Imagine, too, those chilly weeks this fall when Mark Sanchez will be overthrowing receivers, and fans at the Meadowlands just might be chanting Tim Tebow's name. That will happen just as surely as Rex Ryan will declare that Tebow is the final piece he needs for the Super Bowl run he always guarantees.

Nothing really stretches the imagination anymore in the NFL. Not bounties, not stiff suspensions. Certainly not some crazy moves from crazy Rex himself.

I mean, raise your hand if you ever thought Peyton Manning would be under center for the Denver Broncos and fans there would happily bid farewell to the last vestiges of Tebowmania.

This used to be the time of year when only the most hard-core NFL fans had anything to talk about. And talk they would, spending hours before their computers debating the merits of drafting some obscure lineman with a sixth-round pick or using it on a running back who might be the next big thing.

The draft is as big as ever, even though everyone already knows this year's No. 1 pick. But the events of the last few weeks have proven one thing.

We're a nation consumed by professional football.

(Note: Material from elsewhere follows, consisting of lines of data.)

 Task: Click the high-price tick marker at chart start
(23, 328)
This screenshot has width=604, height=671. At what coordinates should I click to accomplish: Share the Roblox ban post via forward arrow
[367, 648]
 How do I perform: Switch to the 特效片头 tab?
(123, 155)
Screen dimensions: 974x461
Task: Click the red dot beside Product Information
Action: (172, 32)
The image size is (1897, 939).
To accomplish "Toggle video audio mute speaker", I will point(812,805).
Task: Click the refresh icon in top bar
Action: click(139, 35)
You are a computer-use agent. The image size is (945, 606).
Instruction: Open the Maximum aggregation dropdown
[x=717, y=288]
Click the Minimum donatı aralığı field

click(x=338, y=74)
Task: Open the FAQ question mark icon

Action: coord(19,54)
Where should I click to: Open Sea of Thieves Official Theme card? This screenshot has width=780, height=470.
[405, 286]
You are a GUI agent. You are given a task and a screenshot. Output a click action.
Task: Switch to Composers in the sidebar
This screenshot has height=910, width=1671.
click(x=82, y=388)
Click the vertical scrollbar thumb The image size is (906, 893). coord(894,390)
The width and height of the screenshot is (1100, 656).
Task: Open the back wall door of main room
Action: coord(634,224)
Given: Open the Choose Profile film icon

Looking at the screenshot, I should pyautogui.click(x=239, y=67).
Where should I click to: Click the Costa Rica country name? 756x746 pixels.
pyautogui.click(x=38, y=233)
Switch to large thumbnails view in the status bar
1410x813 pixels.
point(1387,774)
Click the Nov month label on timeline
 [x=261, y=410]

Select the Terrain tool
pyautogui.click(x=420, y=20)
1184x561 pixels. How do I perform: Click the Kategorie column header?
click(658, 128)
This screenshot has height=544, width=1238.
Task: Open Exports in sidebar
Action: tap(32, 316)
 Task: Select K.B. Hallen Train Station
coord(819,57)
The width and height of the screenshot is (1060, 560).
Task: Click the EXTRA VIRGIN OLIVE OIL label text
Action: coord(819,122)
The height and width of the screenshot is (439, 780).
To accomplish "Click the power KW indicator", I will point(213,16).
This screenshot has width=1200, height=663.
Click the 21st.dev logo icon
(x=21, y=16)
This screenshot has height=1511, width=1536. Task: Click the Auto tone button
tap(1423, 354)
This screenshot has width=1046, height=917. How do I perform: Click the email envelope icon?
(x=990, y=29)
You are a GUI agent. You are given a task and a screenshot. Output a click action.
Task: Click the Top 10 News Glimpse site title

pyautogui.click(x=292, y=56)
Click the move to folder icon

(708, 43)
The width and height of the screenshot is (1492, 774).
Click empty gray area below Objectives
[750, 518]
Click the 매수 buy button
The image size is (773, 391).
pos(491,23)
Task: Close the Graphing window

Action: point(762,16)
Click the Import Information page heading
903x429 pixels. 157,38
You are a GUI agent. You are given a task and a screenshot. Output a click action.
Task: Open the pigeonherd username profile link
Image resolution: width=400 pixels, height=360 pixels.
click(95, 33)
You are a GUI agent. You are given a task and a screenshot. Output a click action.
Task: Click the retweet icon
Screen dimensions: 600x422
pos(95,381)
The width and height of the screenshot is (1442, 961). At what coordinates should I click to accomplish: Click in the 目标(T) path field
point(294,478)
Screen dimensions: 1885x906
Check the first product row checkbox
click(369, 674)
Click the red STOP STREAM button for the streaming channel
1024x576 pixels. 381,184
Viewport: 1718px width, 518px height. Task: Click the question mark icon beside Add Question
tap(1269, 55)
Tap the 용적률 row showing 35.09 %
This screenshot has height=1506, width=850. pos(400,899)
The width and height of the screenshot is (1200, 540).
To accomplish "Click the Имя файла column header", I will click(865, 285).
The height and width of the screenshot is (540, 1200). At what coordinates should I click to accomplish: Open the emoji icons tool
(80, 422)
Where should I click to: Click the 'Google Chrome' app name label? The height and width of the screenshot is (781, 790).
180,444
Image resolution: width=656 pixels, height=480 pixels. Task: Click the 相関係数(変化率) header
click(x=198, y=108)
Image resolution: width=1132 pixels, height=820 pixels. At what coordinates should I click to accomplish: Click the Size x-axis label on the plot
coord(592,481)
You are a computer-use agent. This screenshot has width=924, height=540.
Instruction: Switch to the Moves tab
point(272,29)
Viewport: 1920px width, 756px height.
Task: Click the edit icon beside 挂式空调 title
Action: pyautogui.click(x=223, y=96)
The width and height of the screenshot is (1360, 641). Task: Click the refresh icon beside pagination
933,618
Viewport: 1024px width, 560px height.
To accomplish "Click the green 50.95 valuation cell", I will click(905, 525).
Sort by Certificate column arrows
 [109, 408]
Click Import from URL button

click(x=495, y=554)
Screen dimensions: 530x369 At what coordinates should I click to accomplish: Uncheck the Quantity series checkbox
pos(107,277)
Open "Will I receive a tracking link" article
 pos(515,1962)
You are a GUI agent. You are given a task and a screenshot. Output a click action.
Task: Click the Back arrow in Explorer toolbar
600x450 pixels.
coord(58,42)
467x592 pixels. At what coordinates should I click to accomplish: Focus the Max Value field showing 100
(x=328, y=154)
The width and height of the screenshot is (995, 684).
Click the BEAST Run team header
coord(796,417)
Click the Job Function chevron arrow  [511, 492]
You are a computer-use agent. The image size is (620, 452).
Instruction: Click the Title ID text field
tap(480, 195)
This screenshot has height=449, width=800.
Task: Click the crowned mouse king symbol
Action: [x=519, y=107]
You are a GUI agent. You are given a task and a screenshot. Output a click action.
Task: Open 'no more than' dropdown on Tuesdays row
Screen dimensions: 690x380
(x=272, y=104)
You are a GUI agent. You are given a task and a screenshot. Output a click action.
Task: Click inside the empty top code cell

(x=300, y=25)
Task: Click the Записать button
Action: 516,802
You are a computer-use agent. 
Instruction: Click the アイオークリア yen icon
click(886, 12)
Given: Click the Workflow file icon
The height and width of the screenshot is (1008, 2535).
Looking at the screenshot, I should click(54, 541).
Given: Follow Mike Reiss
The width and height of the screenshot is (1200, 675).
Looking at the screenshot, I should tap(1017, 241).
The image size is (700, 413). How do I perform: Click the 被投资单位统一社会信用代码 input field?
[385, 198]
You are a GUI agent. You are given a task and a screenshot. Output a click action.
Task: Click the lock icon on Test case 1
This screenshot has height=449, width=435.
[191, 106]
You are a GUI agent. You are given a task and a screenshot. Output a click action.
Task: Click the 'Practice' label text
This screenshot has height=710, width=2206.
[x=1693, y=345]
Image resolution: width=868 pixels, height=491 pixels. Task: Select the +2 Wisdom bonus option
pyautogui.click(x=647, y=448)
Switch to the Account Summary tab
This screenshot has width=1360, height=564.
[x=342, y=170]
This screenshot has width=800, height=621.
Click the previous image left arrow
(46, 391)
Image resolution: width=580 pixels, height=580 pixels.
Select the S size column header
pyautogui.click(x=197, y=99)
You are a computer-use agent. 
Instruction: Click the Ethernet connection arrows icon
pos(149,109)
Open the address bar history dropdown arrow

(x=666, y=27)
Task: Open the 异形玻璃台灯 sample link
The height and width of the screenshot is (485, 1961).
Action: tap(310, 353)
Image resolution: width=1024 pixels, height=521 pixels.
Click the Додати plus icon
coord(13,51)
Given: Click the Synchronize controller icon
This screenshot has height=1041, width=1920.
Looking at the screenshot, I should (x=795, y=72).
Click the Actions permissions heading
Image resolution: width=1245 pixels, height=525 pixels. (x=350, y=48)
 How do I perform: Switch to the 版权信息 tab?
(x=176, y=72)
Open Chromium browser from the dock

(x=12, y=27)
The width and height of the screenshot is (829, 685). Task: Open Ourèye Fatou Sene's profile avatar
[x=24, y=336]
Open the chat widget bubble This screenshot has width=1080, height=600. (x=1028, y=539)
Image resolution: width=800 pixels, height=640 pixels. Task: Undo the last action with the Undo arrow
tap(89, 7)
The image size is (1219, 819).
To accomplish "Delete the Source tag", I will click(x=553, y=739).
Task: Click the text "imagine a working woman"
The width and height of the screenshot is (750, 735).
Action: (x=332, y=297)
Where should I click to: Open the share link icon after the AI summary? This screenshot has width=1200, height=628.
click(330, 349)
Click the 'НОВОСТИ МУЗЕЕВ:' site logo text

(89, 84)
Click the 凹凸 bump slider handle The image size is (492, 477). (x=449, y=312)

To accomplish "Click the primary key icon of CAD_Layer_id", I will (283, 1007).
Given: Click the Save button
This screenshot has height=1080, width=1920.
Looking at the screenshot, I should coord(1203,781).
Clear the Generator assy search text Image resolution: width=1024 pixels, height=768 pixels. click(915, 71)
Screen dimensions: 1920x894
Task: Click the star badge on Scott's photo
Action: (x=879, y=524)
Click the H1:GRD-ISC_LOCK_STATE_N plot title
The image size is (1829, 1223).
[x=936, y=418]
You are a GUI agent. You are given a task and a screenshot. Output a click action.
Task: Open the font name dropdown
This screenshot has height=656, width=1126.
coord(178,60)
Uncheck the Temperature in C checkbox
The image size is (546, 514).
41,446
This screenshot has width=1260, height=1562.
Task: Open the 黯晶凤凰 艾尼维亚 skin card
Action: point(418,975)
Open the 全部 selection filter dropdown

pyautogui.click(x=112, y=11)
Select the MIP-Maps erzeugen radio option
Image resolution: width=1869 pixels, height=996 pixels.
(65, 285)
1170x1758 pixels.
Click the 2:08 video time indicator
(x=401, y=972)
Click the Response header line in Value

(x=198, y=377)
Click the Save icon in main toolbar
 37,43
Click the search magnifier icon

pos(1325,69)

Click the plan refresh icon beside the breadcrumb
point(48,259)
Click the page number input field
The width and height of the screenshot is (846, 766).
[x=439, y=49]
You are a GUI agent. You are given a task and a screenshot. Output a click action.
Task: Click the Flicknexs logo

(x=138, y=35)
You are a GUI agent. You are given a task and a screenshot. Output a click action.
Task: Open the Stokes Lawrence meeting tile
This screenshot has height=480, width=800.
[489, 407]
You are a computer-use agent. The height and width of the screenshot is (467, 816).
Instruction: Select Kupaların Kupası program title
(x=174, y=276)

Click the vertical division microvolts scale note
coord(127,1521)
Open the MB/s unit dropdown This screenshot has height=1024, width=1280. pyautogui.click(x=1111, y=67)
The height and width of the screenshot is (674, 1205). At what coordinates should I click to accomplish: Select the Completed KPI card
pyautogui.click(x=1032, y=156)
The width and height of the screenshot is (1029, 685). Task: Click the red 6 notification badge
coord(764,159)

Think about it. This weekend we'll find out which schools will be in the Final Four, and Albert Pujols and his teammates are getting ready for opening day. In the NBA, the playoffs are drawing closer, and teams are scrambling for position even as Linsanity fades away.

And all anyone — even the speechless Brees — wants to talk about is the NFL.

Brees expressed his dismay over the yearlong suspension of his coach in New Orleans via Twitter, which is probably just as well. After declaring Payton "a great man, coach, and mentor" there wasn't much else for Brees to say.

"I need to hear an explanation for this," the Saints quarterback said.

Commissioner Roger Goodell would be glad to give Brees one. Or he can read the papers or the Internet, which are full of details about how Payton's team arranged for thousands of dollars in bounties to go to headhunters if they knocked targets — including Brett Favre and Aaron Rodgers — out of crucial games.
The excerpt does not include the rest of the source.